Pero el verdadero test de una tele es cómo se comporta en los extremos. Y la U8Q solventa con nota muy alta las escenas más oscuras.
Puse la serie de Sandman y el detalle en las sombras es perfectamente visible. Las bandas negras permanecen inmutables, o al menos yo no noté ningún brillo extraño.
Aquí ya sí que le puse en un aprieto, con planos super complejos. Y la tele aguantó como una jabata.
Es cierto que si pauso la imagen y subo la exposición de la cámara, puedo notar un poco de blooming, puedes verlo en el análisis en vídeo.
Pero, seamos serios, eso es casi hacer trampa. Una tele se ve en movimiento, no parada.
Me fui a Monster Hunter, una peli oscurísima. Y ya desde el principio, con los logos y los textos sobre fondo negro, me quedé sin palabras.
El control de la luz es brutal.
Y en el caos de la carrera de Ready Player One, con un festival de luces y colores, la tele se comporta de manera espectacular.

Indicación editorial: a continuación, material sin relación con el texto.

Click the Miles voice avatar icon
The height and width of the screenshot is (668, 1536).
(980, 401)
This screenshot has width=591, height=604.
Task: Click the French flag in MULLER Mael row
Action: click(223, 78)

Sí, hay trazas de blooming, pero son tan leves que la inmensa mayoría de la gente lo pasará por alto.
Para ellos, será un negro absoluto, y eso, en una MiniLED, ya es una victoria.
Intrigado, decidí ir un paso más allá y reproduje mi patrón de Local Dimming.
Y claro, ahora entiendo el porqué de todo.
El blooming que genera la tele es mínimo, pero es que el salto entre zonas es imposible de detectar. No, no es que sea difícil, es que no se puede.
Puedo afirmar sin dudarlo que es la primera MiniLED en la que he visto un manejo tan exquisito de las zonas de atenuación.
Datos técnicos y el «pero» (siempre hay un «pero»)
No todo es perfecto en esta vida. Y en la de las teles tampoco. Todas mis pruebas las he hecho de frente.
En el momento en el que me he ido de lado, he notado que el contraste baja y el color también. Es algo inherente a los paneles VA, pero es importante tenerlo en cuenta.
Aunque, eso sí, las bandas negras siguen estando inmutables.
Y ahora, a la parte que a muchos les da pereza, pero que es tan importante como todo lo anterior: los números.
En SDR, con la luz a 30, la sonda me midió casi 150 nits y unos 6580º Kelvin, cifras casi perfectas para entornos con poca luz.
Pero si te gusta el brillo, esta tele te lo da. Subiendo la luz a tope, obtienes unos cegadores 700 nits a pantalla completa en SDR. No te lo aconsejo, claro. Allá tú.
En HDR, la cosa se vuelve de locos. Unos 3000 nits en un 30% de la pantalla. Una salvajada.
Con estos datos, yo te diría que desactives el tone mapping dinámico, ya que aunque te dará un pico de nits superior, también puede levantar la imagen en algunas escenas.
Y un último punto técnico que me ha sorprendido: el sonido. La tele tiene un sistema Atmos de verdad, con altavoces en la parte superior.
Pero, a pesar de que la idea es buena, cuando reproduces contenido con sonido Atmos, la verdad es que la experiencia no es la mejor.
Es más, yo te recomiendo desactivarlo y usar los altavoces normales.
Y en cuanto a los codecs, no hay mucho que decir: reproduce casi todos, salvo el Dolby TrueHD.
El veredicto final: ¿Es una OLED Killer?
Llegamos a la pregunta del millón. ¿Es esta MiniLED una «OLED killer»?
Mi respuesta es: no.
Pero, ¡ojo!, le planta cara, y le planta cara de una manera que pocas teles han hecho antes. Me ha hecho dudar de mis propias preferencias. Y eso no es fácil, os lo aseguro.
Yo, ante una OLED y una LCD, siempre elegiré la OLED por esa pureza de negros, el pixel autoemisivo es imbatible.
Pero esta Hisense ha estado a punto de hacerme cambiar de opinión. Y eso, amigos, es un logro tremendo.
Que tiene cosas que mejorar, claro. ¿Qué tele no las tiene? Pero es un televisor tan redondo, tan completo y tan bien ejecutado, que es difícil no rendirse a su encanto.
El hecho de que las MiniLED estén plantándole cara a las OLED de esta manera solo significa algo bueno para nosotros como consumidores.
Tenemos acceso a teles más grandes, más baratas y con una calidad que hace unos años era impensable. Así que salimos ganando todos.